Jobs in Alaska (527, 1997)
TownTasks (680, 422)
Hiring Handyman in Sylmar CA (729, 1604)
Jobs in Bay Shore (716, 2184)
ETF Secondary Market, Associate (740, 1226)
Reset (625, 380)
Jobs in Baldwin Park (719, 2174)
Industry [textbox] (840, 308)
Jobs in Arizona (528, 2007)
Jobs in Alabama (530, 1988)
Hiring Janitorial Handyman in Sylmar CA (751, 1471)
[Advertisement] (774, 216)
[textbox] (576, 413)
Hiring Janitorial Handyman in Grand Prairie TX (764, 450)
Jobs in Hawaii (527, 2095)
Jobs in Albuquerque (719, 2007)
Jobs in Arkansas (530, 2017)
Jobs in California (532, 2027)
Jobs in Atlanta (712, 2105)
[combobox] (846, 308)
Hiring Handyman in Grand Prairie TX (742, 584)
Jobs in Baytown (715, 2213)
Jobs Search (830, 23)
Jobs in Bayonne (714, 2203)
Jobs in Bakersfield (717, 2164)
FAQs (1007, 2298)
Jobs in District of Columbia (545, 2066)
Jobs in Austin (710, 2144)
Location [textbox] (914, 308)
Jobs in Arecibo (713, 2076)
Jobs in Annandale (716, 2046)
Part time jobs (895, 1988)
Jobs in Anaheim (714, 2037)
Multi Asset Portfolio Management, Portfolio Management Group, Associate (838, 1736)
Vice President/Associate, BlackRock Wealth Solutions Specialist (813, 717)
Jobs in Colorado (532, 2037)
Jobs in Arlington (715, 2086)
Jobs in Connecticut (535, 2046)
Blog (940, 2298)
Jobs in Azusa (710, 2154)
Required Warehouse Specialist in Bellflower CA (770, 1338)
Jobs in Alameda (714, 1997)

--------------------------------

Print only what lies in the material above starting at the line with "Jobs in Arizona (528, 2007)" and ending at the line with "Part time jobs (895, 1988)", every line exactly as given.

Jobs in Arizona (528, 2007)
Jobs in Alabama (530, 1988)
Hiring Janitorial Handyman in Sylmar CA (751, 1471)
[Advertisement] (774, 216)
[textbox] (576, 413)
Hiring Janitorial Handyman in Grand Prairie TX (764, 450)
Jobs in Hawaii (527, 2095)
Jobs in Albuquerque (719, 2007)
Jobs in Arkansas (530, 2017)
Jobs in California (532, 2027)
Jobs in Atlanta (712, 2105)
[combobox] (846, 308)
Hiring Handyman in Grand Prairie TX (742, 584)
Jobs in Baytown (715, 2213)
Jobs Search (830, 23)
Jobs in Bayonne (714, 2203)
Jobs in Bakersfield (717, 2164)
FAQs (1007, 2298)
Jobs in District of Columbia (545, 2066)
Jobs in Austin (710, 2144)
Location [textbox] (914, 308)
Jobs in Arecibo (713, 2076)
Jobs in Annandale (716, 2046)
Part time jobs (895, 1988)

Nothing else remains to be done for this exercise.